Preoperative Markings, Surgical Exposure With Capsular Flap Elevation, and In-setting
The procedures of preoperative marking, surgical exposure with capsular flap elevation, and in-setting are performed mainly through a 7- to 8-cm inframammary fold (IMF) incision. The implant is removed and the pocket inspected. The new implant width/diameter to be used in the revision as noted, and the soft tissues are manually pressed externally to visualize the approximate location of the new breast pocket. It is important to centralize the new implant to the new pocket. Marks are placed medially and laterally on the posterior pocket, outlining the new pocket dimensions. Marks are made 5–6 cm medial to the new lateral pocket line and 5–6 cm lateral to the medial pocket line toward the center of the breast. These lines are then “hockey-sticked,” or angled, out to the axilla (lateral) and toward the sternal notch (medial). Bovie cautery on cut mode through the capsule and then coagulation mode for the dissection are used to elevate the posterior capsular flap. The dissection is fast, nearly without bleeding, with the flap elevated to the new outer flap dimension line.

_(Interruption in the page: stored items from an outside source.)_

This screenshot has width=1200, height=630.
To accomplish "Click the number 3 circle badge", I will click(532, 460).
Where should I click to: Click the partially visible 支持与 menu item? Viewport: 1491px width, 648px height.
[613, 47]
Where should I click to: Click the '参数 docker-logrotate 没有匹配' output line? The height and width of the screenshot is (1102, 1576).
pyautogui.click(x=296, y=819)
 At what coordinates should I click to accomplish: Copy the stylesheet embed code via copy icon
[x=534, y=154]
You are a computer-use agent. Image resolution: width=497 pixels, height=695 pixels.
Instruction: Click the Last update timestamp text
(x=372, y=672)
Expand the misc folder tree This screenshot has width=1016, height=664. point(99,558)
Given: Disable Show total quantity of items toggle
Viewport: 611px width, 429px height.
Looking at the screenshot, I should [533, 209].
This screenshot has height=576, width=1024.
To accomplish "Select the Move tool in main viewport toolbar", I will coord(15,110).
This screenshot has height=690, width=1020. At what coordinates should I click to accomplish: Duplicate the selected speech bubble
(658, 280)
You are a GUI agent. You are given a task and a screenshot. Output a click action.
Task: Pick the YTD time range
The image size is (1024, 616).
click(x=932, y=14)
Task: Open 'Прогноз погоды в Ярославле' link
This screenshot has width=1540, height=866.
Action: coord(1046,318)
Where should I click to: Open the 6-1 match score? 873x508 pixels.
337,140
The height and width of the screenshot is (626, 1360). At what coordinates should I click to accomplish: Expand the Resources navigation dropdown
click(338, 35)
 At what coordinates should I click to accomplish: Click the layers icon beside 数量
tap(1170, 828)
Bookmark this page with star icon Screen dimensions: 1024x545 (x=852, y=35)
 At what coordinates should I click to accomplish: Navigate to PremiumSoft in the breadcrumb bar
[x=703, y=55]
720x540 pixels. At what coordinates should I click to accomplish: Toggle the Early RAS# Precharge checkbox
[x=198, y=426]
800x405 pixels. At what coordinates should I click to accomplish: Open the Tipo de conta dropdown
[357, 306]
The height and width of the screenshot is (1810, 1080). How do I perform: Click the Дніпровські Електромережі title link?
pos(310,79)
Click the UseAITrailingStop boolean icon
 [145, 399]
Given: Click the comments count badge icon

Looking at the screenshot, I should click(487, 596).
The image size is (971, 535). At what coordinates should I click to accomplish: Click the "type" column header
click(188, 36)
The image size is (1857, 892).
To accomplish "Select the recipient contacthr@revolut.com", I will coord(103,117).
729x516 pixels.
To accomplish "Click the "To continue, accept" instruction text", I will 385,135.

Be very careful not to overdissect past this new pocket line, because it is very easy to overdissect and recreate the deformity. Often in patients with lateral malposition there is a tight capsule medially and vice versa. If this is present, capsulotomy is performed again to the border desired for the new implant, again keeping the implant centrally located in the new breast pocket. The posterior capsule is then sutured and secured to the anterior capsule with either a 2-0 polydioxane suture (PDS) or a 3-0 PDS, depending on the thickness of the anterior tissue. Vicryl suture may be used if preferred. In the case of a significant deformity of greater than 2 cm, scaffold or ADM support is laid into the pocket and sutured from the border of the cut posterior capsule on the deep/underneath side of the reflected capsule and sutured to the capsule again with PDS. This adds significant thickness to the anterior soft tissue surface and also creates a potential pocket for fat transfer if chosen in the future. The new devices are placed after further hemostasis and antibiotic/antiseptic irrigation. Deep breast fascia is then closed with 2-0 PDS and running 2-0 Vicryl and your standard skin closure. Series of flap design and elevation are shown in Fig. 12.6A–J for medial malposition repair and Fig. 12.7A–E for lateral malposition repair.